_Recorded information_
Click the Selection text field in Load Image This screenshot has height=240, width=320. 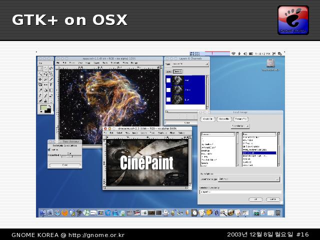(x=240, y=191)
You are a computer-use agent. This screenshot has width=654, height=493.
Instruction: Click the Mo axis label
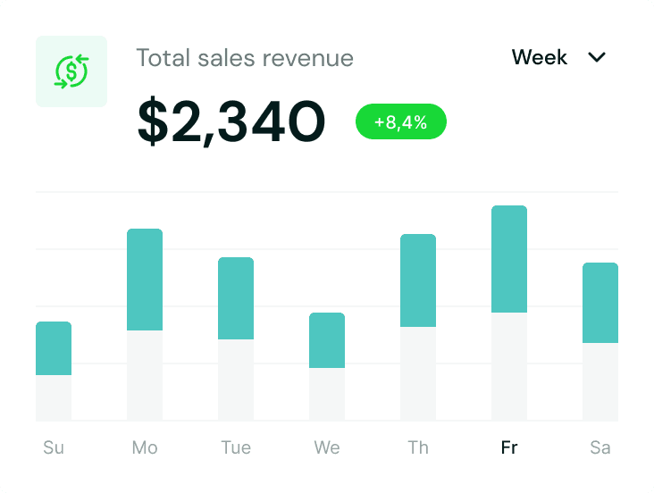pos(145,447)
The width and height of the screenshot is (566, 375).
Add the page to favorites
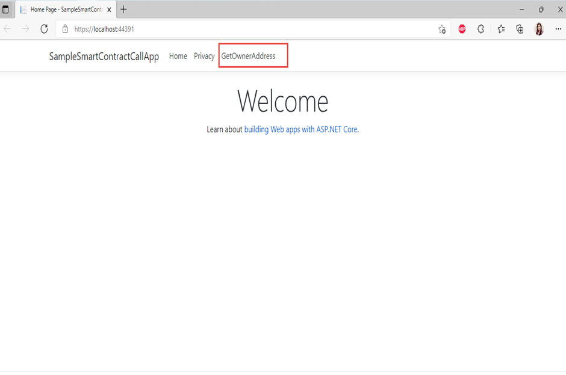click(x=441, y=28)
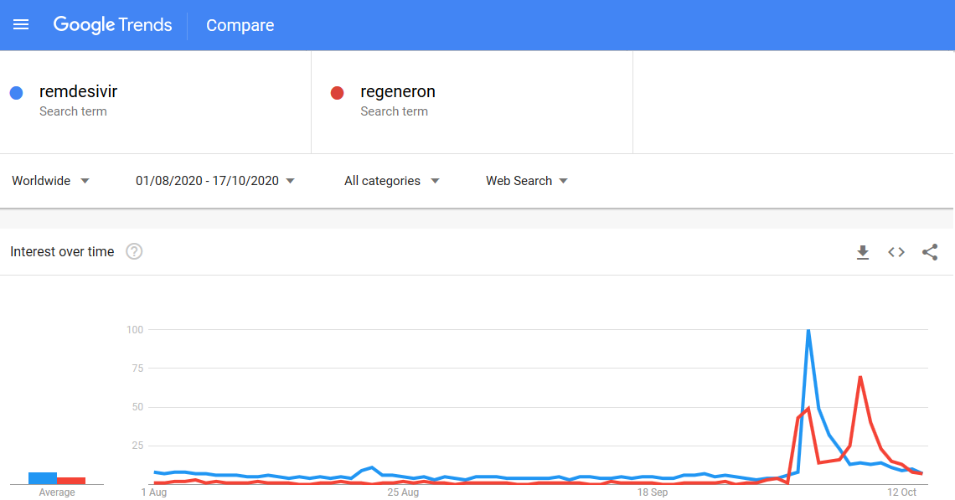Viewport: 955px width, 500px height.
Task: Click the blue remdesivir color dot
Action: [17, 93]
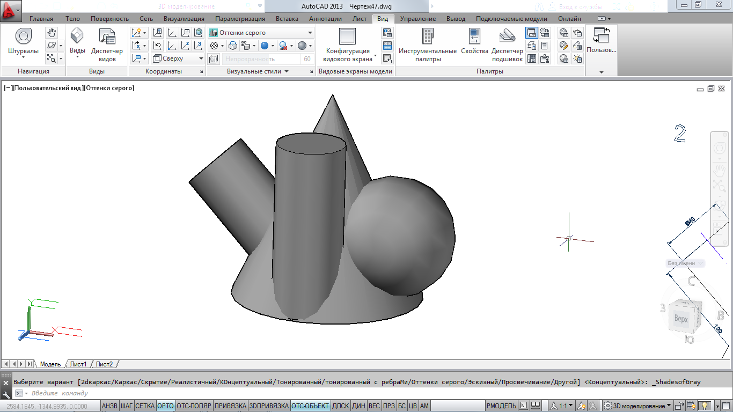Open the Properties (Свойства) palette
This screenshot has width=733, height=412.
[474, 36]
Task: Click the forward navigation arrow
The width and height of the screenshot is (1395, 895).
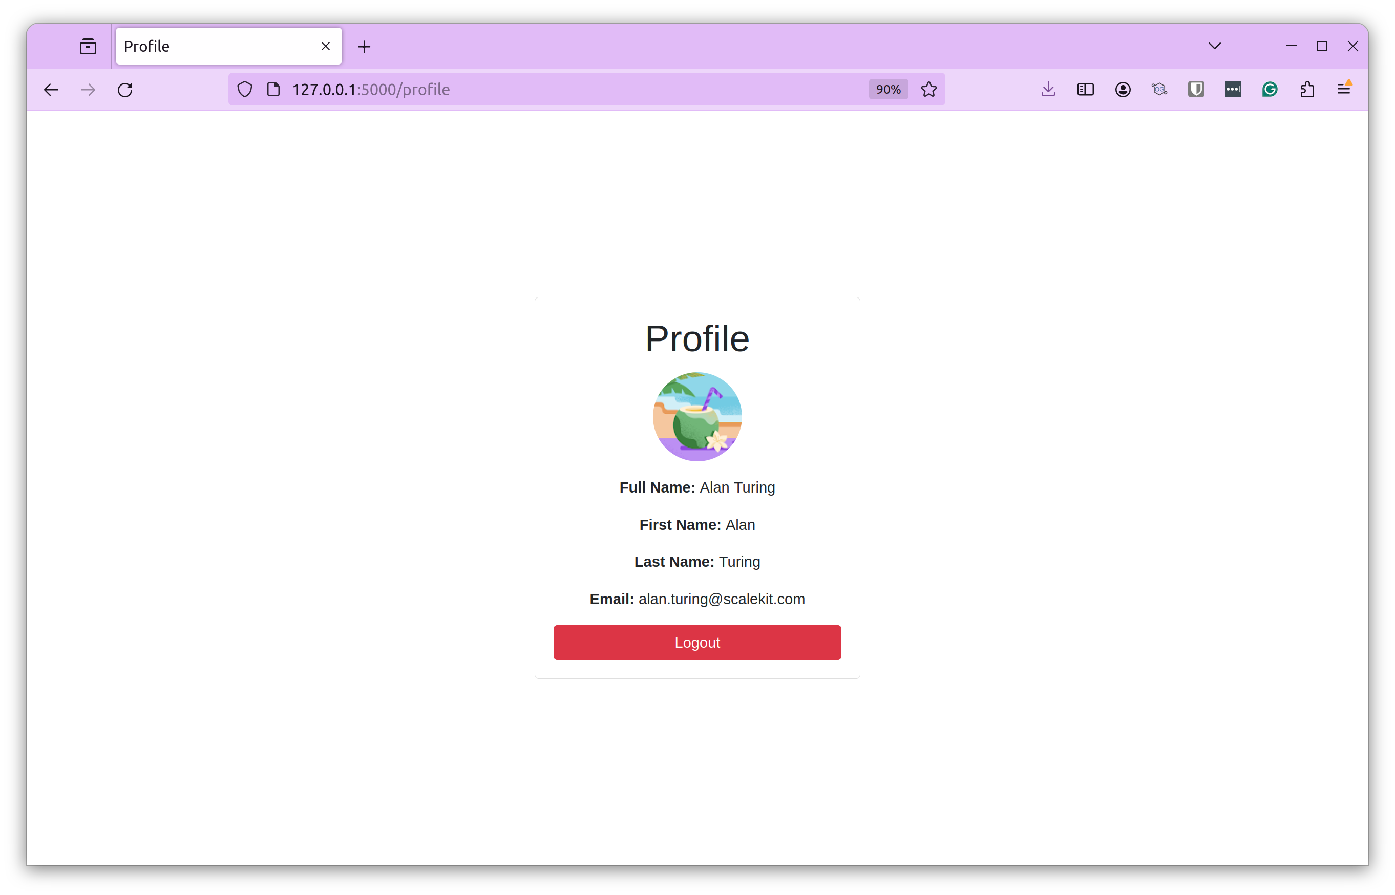Action: click(x=88, y=90)
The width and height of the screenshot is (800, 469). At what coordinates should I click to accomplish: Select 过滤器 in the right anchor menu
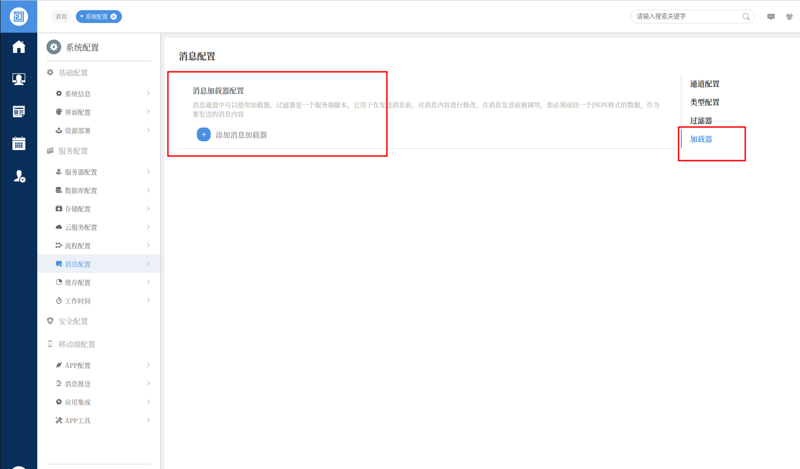[x=701, y=121]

_Task objective_
Please print exactly the lines from the one holding "Add the page to favorites" through the final line of the data above, including both, and skip all pictures.

_Exercise output_
Add the page to favorites
click(x=441, y=28)
Viewport: 955px width, 500px height.
Task: Click the blue remdesivir color dot
Action: [17, 93]
Open the Properties (Свойства) palette
This screenshot has width=733, height=412.
[474, 36]
Task: Click the forward navigation arrow
The width and height of the screenshot is (1395, 895).
Action: click(x=88, y=90)
The width and height of the screenshot is (800, 469). At what coordinates should I click to accomplish: Select 过滤器 in the right anchor menu
[x=701, y=121]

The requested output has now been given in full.